Serving tech enthusiasts for over 25 years.
TechSpot means tech analysis and advice you can trust.
A hot potato: By embedding malicious code into the cryptographic backbone of blockchain networks, hackers are effectively turning one of the most tamper-resistant technologies into a resilient delivery system for cyberattacks. For cybersecurity teams, the findings highlight a growing challenge: the same decentralization that secures digital currencies is now being exploited to hide and distribute malware beyond the reach of any central authority.
Hackers aligned with North Korea are using public cryptocurrency blockchains to conceal and distribute malicious code, adopting a technique researchers describe as a new form of untouchable online hosting.
The approach reuses the design of blockchain smart contracts, a system intended for transparency and trust, to store and deliver malware in ways that are nearly impossible to disrupt.
In a report released this week, Google’s Threat Intelligence Group said several hacking groups, including at least one acting on behalf of the North Korean government, have shifted toward a method the company calls EtherHiding. The strategy represents what the researchers describe as next generation bulletproof hosting, a term typically used for servers located in jurisdictions resistant to law enforcement orders.
Traditional versions of these bulletproof services often operate offshore, beyond the reach of international cooperation agreements, and provide refuge for cybercriminal operations that distribute malware, conduct phishing campaigns, or trade in illegal digital content.
UNC5342 EtherHiding on BNB Smart Chain and Ethereum
EtherHiding eliminates the need for such services by exploiting the structure of blockchain technology itself. Smart contracts, which are self executing applications that run on decentralized ledgers such as Ethereum or the BNB Smart Chain, make it possible for hackers to embed code directly onto the blockchain. Because these systems are designed to be immutable and resistant to modification, any malicious payload stored this way becomes effectively permanent. The researchers noted that the inherent decentralization of these platforms “repurposes the features of blockchain technology for malicious ends.”
Once embedded, the malicious smart contracts can store data, distribute infected code, and even receive updates at any time. The cost is minimal: creating or altering a contract typically costs less than $2 per transaction, a fraction of what traditional underground hosting services might charge. The blockchain’s anonymity features also shield attackers’ identities, and its distributed nature eliminates any single point of control or failure. Accessing malware hosted in a smart contract leaves no evidence in transaction logs, allowing hackers to retrieve payloads without leaving a trace.

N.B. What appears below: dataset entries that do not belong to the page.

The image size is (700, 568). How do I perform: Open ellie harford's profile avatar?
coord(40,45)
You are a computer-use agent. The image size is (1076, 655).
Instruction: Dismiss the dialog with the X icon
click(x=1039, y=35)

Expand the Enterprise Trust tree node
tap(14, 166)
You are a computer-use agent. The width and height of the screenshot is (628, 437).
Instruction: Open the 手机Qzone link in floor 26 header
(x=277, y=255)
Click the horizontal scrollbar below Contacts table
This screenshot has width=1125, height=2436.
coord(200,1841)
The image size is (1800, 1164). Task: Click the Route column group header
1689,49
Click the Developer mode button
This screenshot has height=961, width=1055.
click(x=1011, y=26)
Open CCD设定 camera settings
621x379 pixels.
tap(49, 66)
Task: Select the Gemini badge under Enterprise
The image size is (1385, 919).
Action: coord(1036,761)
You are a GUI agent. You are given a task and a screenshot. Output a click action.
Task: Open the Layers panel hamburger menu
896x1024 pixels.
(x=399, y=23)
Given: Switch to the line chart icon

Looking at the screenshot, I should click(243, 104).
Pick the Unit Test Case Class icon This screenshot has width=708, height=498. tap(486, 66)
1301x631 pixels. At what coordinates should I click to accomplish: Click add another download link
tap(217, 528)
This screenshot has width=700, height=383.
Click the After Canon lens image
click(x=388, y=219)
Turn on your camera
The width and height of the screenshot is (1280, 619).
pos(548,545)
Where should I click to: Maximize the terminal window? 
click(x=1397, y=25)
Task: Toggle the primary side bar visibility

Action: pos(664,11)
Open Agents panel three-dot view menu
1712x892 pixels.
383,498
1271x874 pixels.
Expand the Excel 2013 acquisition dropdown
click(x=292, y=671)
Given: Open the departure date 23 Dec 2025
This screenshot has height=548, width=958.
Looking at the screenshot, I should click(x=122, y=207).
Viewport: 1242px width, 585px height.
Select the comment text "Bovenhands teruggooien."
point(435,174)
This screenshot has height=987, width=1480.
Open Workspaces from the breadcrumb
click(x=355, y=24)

The cost is minimal: creating or altering a contract typically costs less than $2 per transaction, a fraction of what traditional underground hosting services might charge.
The observed attacks combine this blockchain based technique with a social engineering campaign aimed at software developers. Google’s analysts said hackers posing as recruiters entice developers with job offers that require them to complete technical assignments. Those test files secretly contain malware that installs the initial stage of the infection.
From there, the malware unfolds in several layers. The later stages are not delivered from a controlled server and are instead retrieved from malicious smart contracts on Ethereum and the BNB Smart Chain. This approach allows the attackers to update or redirect the malware at will while staying out of view of traditional monitoring tools.
One of the groups using EtherHiding is tracked by Google as UNC5342, a collective associated with North Korea’s state-sponsored cyber operations. Its attack sequence begins with a downloader toolkit named JadeSnow, which fetches secondary payloads stored within the blockchains. In several incidents, Google observed the group switching from Ethereum to the BNB Smart Chain mid-operation – a maneuver that could signal internal division of labor or cost-saving tactics since BNB transactions typically carry lower fees. Using multiple chains also helps the hackers complicate efforts by analysts to trace or block their activity.
Another group identified as UNC5142, which appears to be financially motivated, has also adopted EtherHiding for its campaigns. Google said the consistency of these patterns suggests that blockchain-based malware delivery is becoming a favored tool among advanced threat actors.
North Korea’s cyber activity has grown substantially in both technical sophistication and ambition over the past decade. What was once limited to basic attacks and theft has evolved into overlapping espionage and financial operations across multiple sectors. Blockchain analysis firm Elliptic reported earlier this month that groups linked to North Korea have stolen digital assets exceeding $2 billion since the beginning of 2025.